[Image]   RAY WESTLAKE

Remembering The Great War

Dyrham, Gloucestershire

St Peter's

A visit to St. Peter's would possibly fit into a day out at Dyrham Park. Just south of Junction 18 on the M4 Motorway (take the A46 Bath road) this fine estate of house, gardens and stables, includes the church - but there is free access to the latter via the minor road to the south of the park's main road entrance if time is short.

The nucleus of St. Peter's dates from the mid-thirteenth century - the church was restored by G. Vialls in 1877 - and is much older than Dyrham Park itself. Note, before leaving, the interesting tomb at the east end of the south aisle belonging to George Wynter who died in 1581 having sailed on the Golden Hind with Drake.

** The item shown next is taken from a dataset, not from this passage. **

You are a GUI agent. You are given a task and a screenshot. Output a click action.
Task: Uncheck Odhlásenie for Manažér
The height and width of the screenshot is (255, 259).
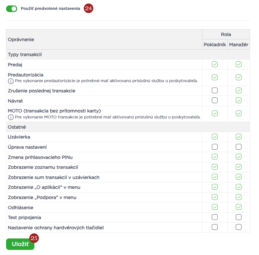click(239, 207)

Dyrham Park in 1914-1918 was the country seat of Robert Wynter Blathwayt and on the wall of the sanctuary we find an original battlefield grave marker to one of his family. Simple wooden crosses with small strips of metal attached bearing the name, rank and regiment of the person buried, these temporary markers were later removed and replaced by the Commonwealth War Graves Commission with the familiar Portland headstones of today. The originals being made available to family members and often findings their way back home and to permanent positions in churches.

Major Henry Wynter Blathwayt (his grave can be seen at Orival Wood Cemetery, Flesquieres, about five kilometres south-west of Cambrai) served with the 74th Brigade, Royal Field Artillery and was killed during the Cambrai operations as his unit came out of the line on 30 November, 1917. As part of the Guards Division, the 74th Brigade had been continuously in action for five days.

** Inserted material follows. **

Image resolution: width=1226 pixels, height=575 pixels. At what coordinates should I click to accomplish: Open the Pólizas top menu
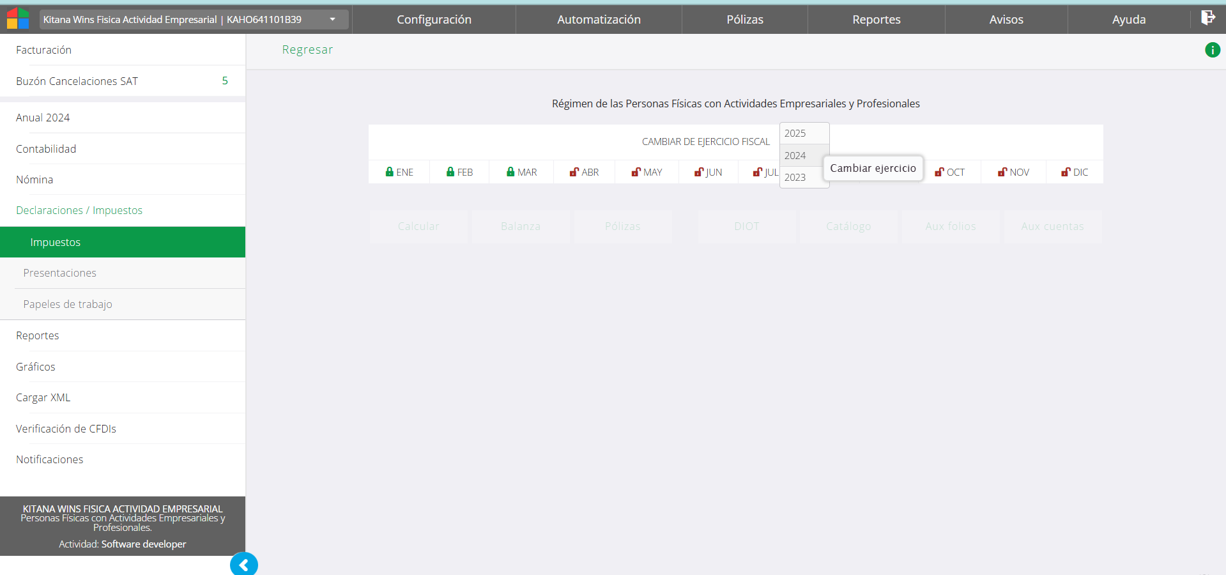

In the south aisle another local family remember a lost and only son. George and Charlotte Ball of "The Gardens", Dyrham erecting just after the war a small white marble tablet to Private Christopher George Ball of the 12th Gloucestershire Regiment. It would be on 14 July, 1916 that the 12th Gloucesters (they were formed in Bristol and known as "Bristol's Own") arrived on the Somme - the big battle had been on for two weeks now, and the men would make their way steadily up to the front line. They saw action on 29 July - the line north of Duke Street taken - and again on 3 September. This time the enemy's trenches running from Wedge Wood to the south-eastern edge of the village of Guillemont were occupied. But the Gloucester's success on this occasion would be at great cost. The total casualties for the day amounting to three hundred and twenty-eight - one of those lost (his body was never found) being Christopher Ball. Twenty-six when he died, he was an original member of "Bristol's Own" and had enlisted into the battalion on 21 September, 1914.

There are two parish memorials at St. Peters. One, a brass plaque listing the names, ranks, regiments, ages and year of death of eight men, the other being in the form of a small stone cross and within the churchyard.